Tears, fragments of concrete and plaster dust on the panels suggest violent removal
This context is crucial to Ayşe Erkmen’s current exhibition. That visitors travel through the dilapidated Dolapdere neighbourhood to reach the new, imposing glass building that houses Dirimart seems calculated: you pass construction sites for a second Arter gallery and the Koç Museum of Modern Art; showrooms for condos in progress; half-collapsed wooden houses seemingly uninhabitable yet crisscrossed with laundry. Erkmen designates the neighbourhood itself as the first of three ‘zones’ her show occupies, and it leaks inside as a sound installation looping throughout the main room (zone two) and a second, smaller room (zone three). A recording made during a walk from Pangaltı to Dolapdere – the artist reading local signage aloud – has been transformed into abstract frequencies then played back, bookending Erkmen’s otherwise site-specific sculptures with a broader sense of place.
The physical works within the second zone are in a flux that complements this nebulous sound installation. The gallery’s wood-and-plaster panelling has been torn away and suspended from the ceiling at varying heights. Tears, fragments of concrete and plaster dust on the panels suggest violent removal, while the exposed walls still hold the now-useless nails. Though pursuing similar themes, Kıpraşım Ripple is subtler than bangbangbang (2013): Erkmen’s lifesize crane and buoy suspended over a warehouse-turned-Istanbul-Biennial space then marked for demolition. This subtlety mirrors the slight retreat in Istanbul’s appetite for overt protest – for reasons of increasingly violent state response since July 2016’s coup attempt – and allows Erkmen to reflect on the role of private interests, like the art market’s, in this transformation. The restless, rippling effect these torn wall panels lend the white-cube space – weakening, both physically and conceptually, its perceived perfection – emphasises its shifting cultural currency, the physical brutality of construction and Erkmen’s own catch-22: an artist both profiting from utilising a space born of gentrification, and lamenting her hometown’s transformation. The third zone contains twisted and bent aluminium frames. Resembling the surplus building materials piled around the surrounding neighbourhood, these sculptures, recreated in shiny metal and then deformed, are attractive but flimsy: a parallel with those empty new-builds that hard-pressed locals are expected to applaud as progress for all.
the artist suggesting an answer to her own creation’s problematic, uncomfortable presence vis-à-vis her lamentation of urban transformation
Erkmen wants her works’ ephemerality emphasised, that’s clear.

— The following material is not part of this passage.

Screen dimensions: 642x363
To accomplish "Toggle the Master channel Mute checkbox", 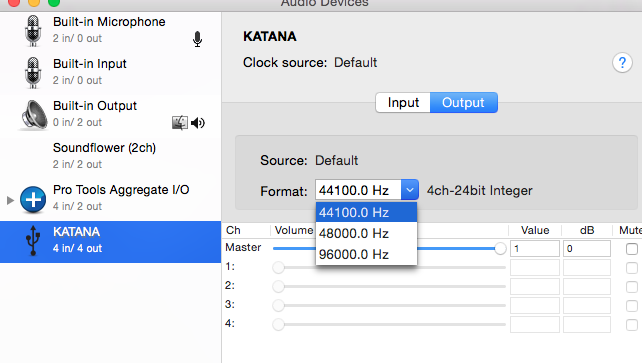I will coord(632,248).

The site-specific works, all untitled, will be dismantled after the show to allow the walls to be repanelled, and stored by the gallery, useless for repeat exhibition due to Kıpraşım Ripple’s site- and temporal-specificity. This lack of anything to sell on is perhaps the more thought-provoking takeaway here, the artist suggesting an answer to her own creation’s problematic, uncomfortable presence vis-à-vis her lamentation of urban transformation. Thus she asks whether this is the intervention that matters in such a context: to minimise your footprint, and leave. But where market forces will fill the gap anyway, whether with a gallery or another condo, is it any better to withhold art? True, Erkmen extracts the value of having put on an exhibition, but the show being free of charge and the works having no continued existence in the same form makes an accusation of hypocrisy too facile. To dismiss the installation’s social comment by fixating on whether its ephemerality absolves the artist is inconsistent with her past oeuvre, and blind to the works’ communication of Istanbul’s urban situation. Erkmen articulates the latter here with a contextual awareness, timeliness and impact that displays the city’s socioeconomic tensions, simmering beneath those garish banners promising prosperity.